— START MATERIALS PROVIDED —

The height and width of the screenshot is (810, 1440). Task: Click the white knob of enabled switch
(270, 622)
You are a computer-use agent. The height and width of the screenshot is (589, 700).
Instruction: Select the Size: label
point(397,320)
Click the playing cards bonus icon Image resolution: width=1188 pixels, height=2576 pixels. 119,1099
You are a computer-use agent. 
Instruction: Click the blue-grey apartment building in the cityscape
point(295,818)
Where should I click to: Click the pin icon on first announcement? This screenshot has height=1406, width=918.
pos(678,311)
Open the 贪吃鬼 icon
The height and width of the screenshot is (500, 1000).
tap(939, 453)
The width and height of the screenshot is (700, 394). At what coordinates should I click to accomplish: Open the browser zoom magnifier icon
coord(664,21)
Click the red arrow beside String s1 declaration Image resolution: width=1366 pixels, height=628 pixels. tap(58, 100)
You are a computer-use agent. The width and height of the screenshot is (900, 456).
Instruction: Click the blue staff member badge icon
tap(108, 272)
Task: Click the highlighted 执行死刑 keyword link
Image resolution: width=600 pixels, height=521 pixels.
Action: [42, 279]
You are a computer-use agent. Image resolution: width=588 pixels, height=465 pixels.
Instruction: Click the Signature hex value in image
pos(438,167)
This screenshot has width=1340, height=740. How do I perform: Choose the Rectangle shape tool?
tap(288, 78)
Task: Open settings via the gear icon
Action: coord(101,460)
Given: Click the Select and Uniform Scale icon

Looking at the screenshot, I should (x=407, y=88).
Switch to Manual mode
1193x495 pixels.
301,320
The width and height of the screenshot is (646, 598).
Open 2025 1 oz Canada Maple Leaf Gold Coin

— END MATERIALS PROVIDED —

**DIRECTIONS FOR THIS TASK:** Revise the items starting with the line containing "Given: Click the" and going on through the last of them, changing "Manual" to "Automatic" and leaving everything else as it stands.

**EXERCISE RESULT:**
Given: Click the Select and Uniform Scale icon

Looking at the screenshot, I should (x=407, y=88).
Switch to Automatic mode
1193x495 pixels.
301,320
The width and height of the screenshot is (646, 598).
Open 2025 1 oz Canada Maple Leaf Gold Coin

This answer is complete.